In 1781, John Jackson and his brother purchased a portion of the 335 acres of Repelje land, which had earlier become part of the estate of Cornelius Remsen. The entrepreneurial Jackson and his brothers used this valuable land to establish the region's original shipyard, comprising of a number of newly constructed docks on just over ten acres of land and water. Following this acquisition, in the years while the land was still privately owned, a number of naval ships and merchant vessels, such as the famed Canton merchant ship, were constructed at this shipyard that would later become known as the Brooklyn Navy Yard.
One of these ships, a 28-gun frigate called the USS Adams, was commissioned by John Jackson for service by the newly-established United States government. John Jack and his partner, William Sheffield, built the USS Adams at the Wallabout Bay site in 1797, and was officially launched two years later. The ship served in the West Indies during skirmishes with the French in the years leading to the 1800s. At least twice, the ship was delivered back to the harbor at New York, once for urgent repairs, and the second time for an overhaul, during which the ship was lengthened and converted into a sloop-of-war. The USS Adams was finally burnt during service in an effort to avoid French capture.
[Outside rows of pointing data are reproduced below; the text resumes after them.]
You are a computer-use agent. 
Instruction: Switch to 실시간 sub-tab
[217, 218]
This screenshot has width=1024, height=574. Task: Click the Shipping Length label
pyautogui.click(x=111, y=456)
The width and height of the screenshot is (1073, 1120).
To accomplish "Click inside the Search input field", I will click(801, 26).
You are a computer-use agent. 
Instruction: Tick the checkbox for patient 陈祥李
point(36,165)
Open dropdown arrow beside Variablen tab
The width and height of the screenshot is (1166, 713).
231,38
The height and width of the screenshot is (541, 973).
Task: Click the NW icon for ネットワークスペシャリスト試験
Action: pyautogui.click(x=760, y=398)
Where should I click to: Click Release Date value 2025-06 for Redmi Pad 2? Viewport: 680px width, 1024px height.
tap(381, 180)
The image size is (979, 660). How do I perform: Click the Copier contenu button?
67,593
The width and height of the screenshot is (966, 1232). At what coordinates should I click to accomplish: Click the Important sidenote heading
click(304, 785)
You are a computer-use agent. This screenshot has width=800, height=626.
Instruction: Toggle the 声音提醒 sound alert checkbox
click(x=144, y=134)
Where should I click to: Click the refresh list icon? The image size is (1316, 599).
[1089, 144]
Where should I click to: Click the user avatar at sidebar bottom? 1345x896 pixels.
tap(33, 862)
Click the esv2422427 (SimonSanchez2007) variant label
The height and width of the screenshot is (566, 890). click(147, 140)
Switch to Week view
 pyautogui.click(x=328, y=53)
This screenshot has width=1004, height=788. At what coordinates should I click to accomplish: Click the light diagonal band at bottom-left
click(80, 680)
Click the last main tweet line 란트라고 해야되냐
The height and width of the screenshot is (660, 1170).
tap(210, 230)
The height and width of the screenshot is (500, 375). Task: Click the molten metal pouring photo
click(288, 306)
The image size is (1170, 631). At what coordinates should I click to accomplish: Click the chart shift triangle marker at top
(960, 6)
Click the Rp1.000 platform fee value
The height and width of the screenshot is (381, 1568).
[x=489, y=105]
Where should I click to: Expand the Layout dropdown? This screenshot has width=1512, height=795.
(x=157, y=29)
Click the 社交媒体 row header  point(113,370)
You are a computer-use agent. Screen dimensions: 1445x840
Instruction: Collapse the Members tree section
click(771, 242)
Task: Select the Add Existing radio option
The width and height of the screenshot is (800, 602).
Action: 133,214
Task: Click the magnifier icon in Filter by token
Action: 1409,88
Having successfully commissioned one of Jackson's ships, the United States government approached Jackson in 1801 with an offer of $40,000 for the shipyard and surrounding parcel of land. He accepted the offer, and the Jackson land officially became property of the United States. In the coming years, the United States government would establish the United States Navy Yard on this land. This shipyard, better known by its popular title, the Brooklyn Navy Yard, remained the property of the United States government for many years, during which time it constructed dozens of naval vessels in support of the United States war efforts abroad.